_WHAT THIS TASK INVOLVES_
Transcribe the records below exactly as they appear, omitting any pictures.
(Beginning of DATA FOR REVIEW)
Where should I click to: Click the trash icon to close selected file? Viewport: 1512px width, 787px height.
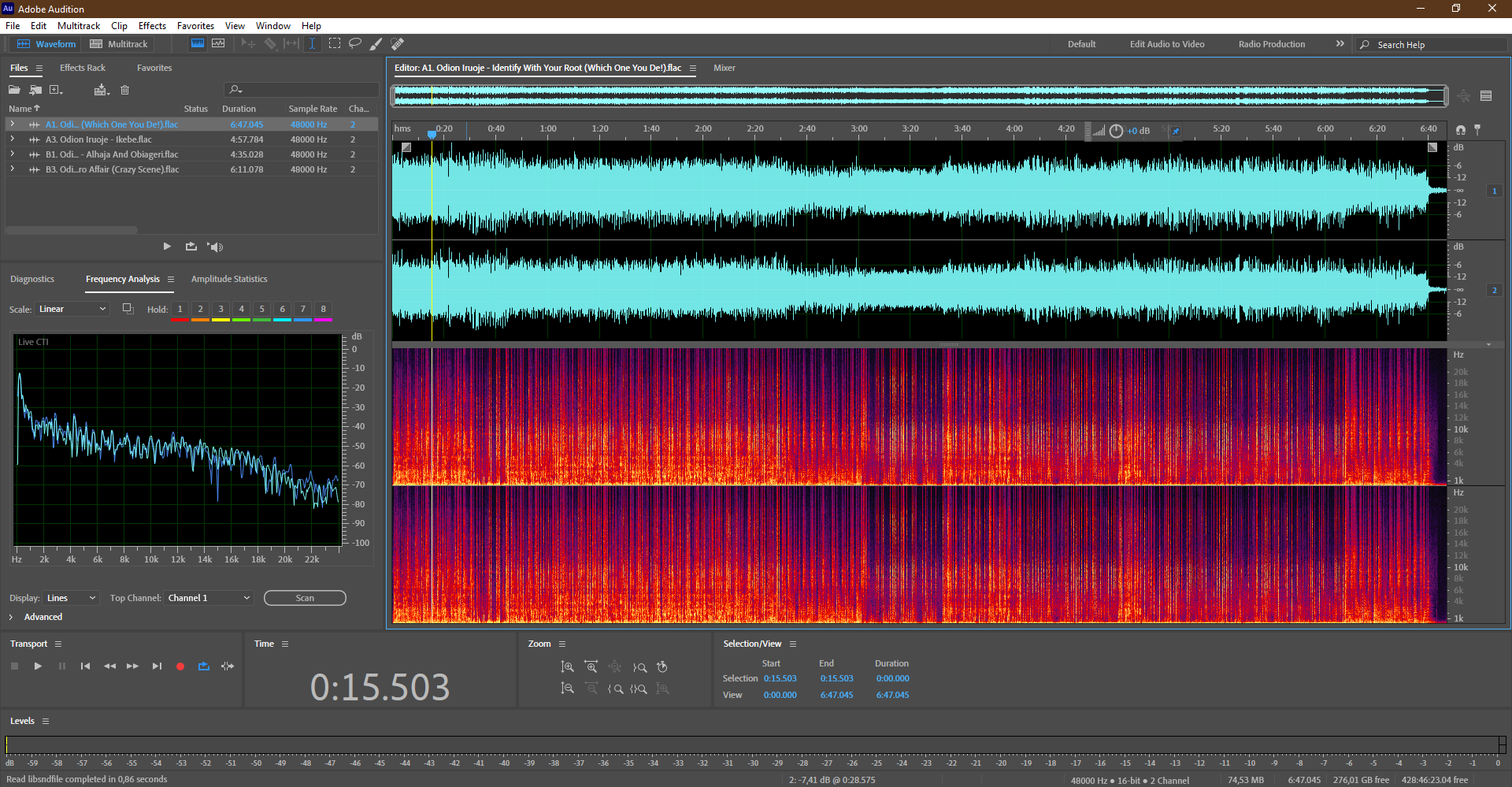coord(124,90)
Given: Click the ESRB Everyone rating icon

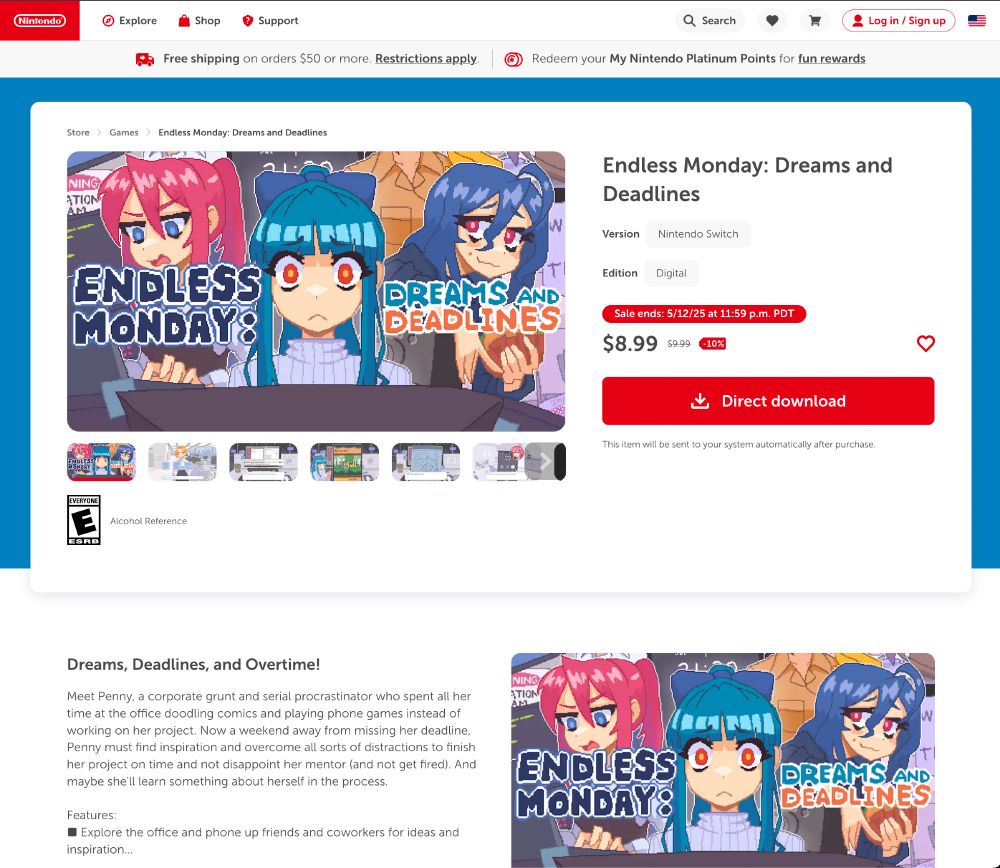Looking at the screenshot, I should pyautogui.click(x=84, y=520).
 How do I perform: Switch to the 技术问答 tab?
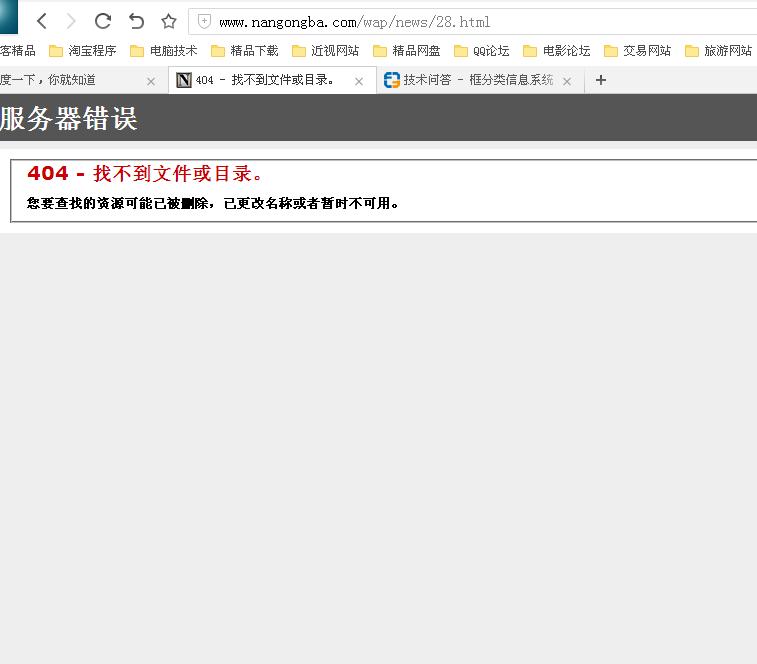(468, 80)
(End of DATA FOR REVIEW)
_WORKED SOLUTION_
Where should I click to: Click the trash icon to close selected file? Viewport: 1512px width, 787px height.
coord(124,90)
Given: Click the ESRB Everyone rating icon

Looking at the screenshot, I should pyautogui.click(x=84, y=520).
 How do I perform: Switch to the 技术问答 tab?
(468, 80)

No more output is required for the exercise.